Wertminderung des Autos nach einem Unfall


Wertminderung des Autos nach einem Unfall

Nach einem Unfall kann der entstandene Schaden zwar repariert werden, aber das Auto kann nicht wieder in den unfallfreien Zustand versetzt werden. Diese Wertminderung kann in eine technische und in eine merkantile Wertminderung unterschieden werden.

Erstere bezieht sich auf verbleibende Restschäden oder auf Reparaturschäden, die den Wert des Autos dauerhaft mindert.

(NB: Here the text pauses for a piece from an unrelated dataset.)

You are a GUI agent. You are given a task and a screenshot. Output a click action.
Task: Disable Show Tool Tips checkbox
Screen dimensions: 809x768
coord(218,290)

Eine merkantile Wertminderung beinhaltet hingegen den Fall, dass nach dem Unfall der Schaden ordnungsgemäß und vollständig beseitigt wurde, aber noch verborgene Mängel sich am Auto befinden, die erst zukünftig sichtbar werden. Hier liegt zwar kein technischer Mangel des Autos vor, aber mindert den Kaufpreis bei einem möglichen Weiterverkauf.

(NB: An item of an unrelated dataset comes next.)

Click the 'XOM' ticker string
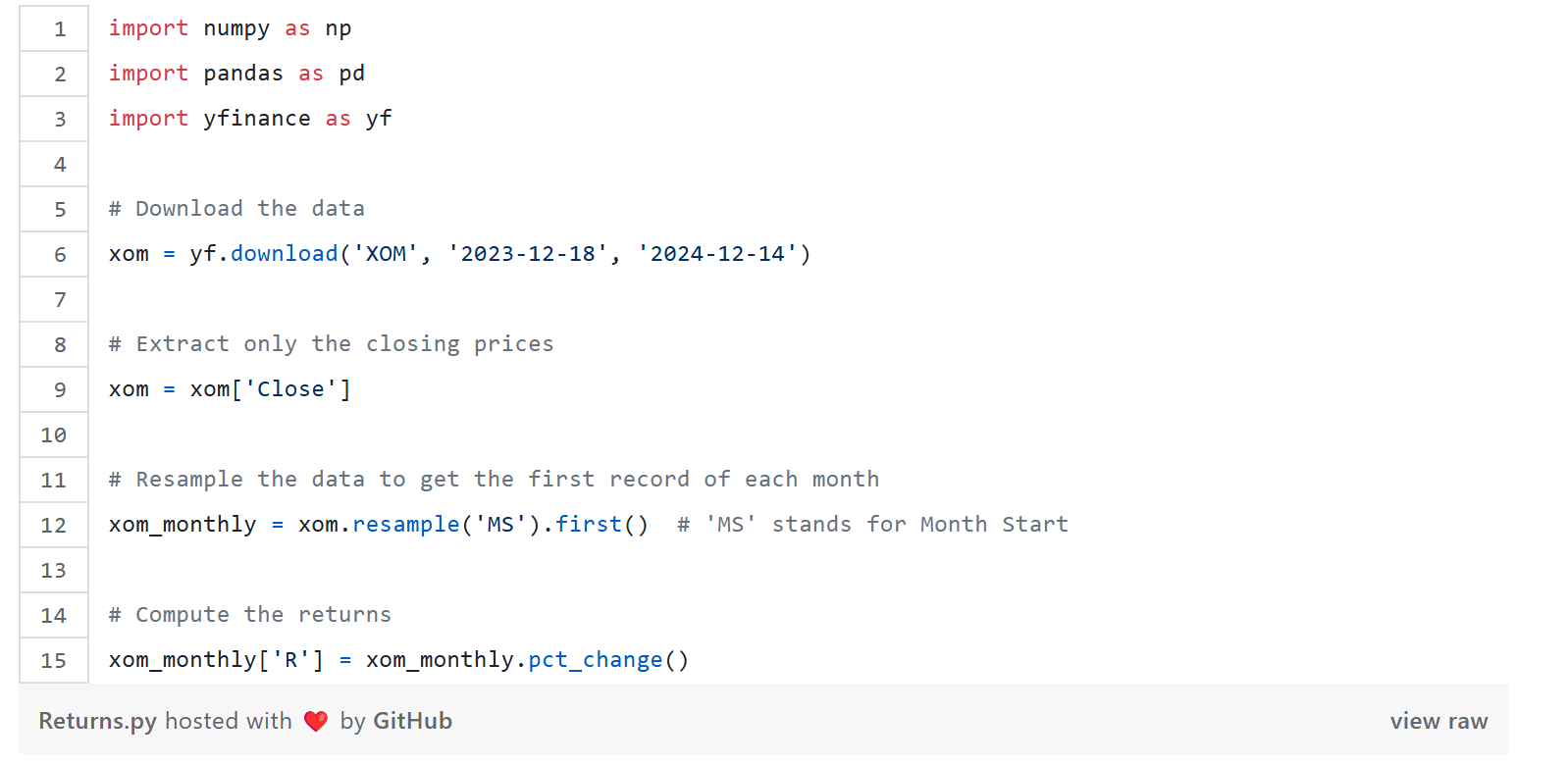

Die merkantile Wertminderung ist somit ein Vermögensausgleich, für das Risiko von existierenden (verdeckten) Unfallschäden einen Mindesterlös bei der Veräußerung des Fahrzeuges zu erzielen.

Die Erstattung einer Wertminderung wird von der Kfz-Haftpflichtversicherung erstattet, meistens aber nur, wenn der Unfallschaden von einem Gutachter festgestellt wurde. Dabei orientiert sich die Ermittlung der Wertminderung durch einen Sachverständigen anhand des Wiederbeschaffungswerts und dem Reparaturumfang, weil beide Aspekte das Käuferverhalten erheblich beeinflussen. Dies ist auch der Grund, warum die reine Preisdifferenz zwischen Autowert vor und nach dem Unfall nicht entscheidend für die Wertminderung ist; obliegt der Kaufpreis letztendlich doch dem Verhandlungsgeschick von Käufer und Verkäufer und kann somit keine Aussage über den tatsächlichen Wert des Autos liefern.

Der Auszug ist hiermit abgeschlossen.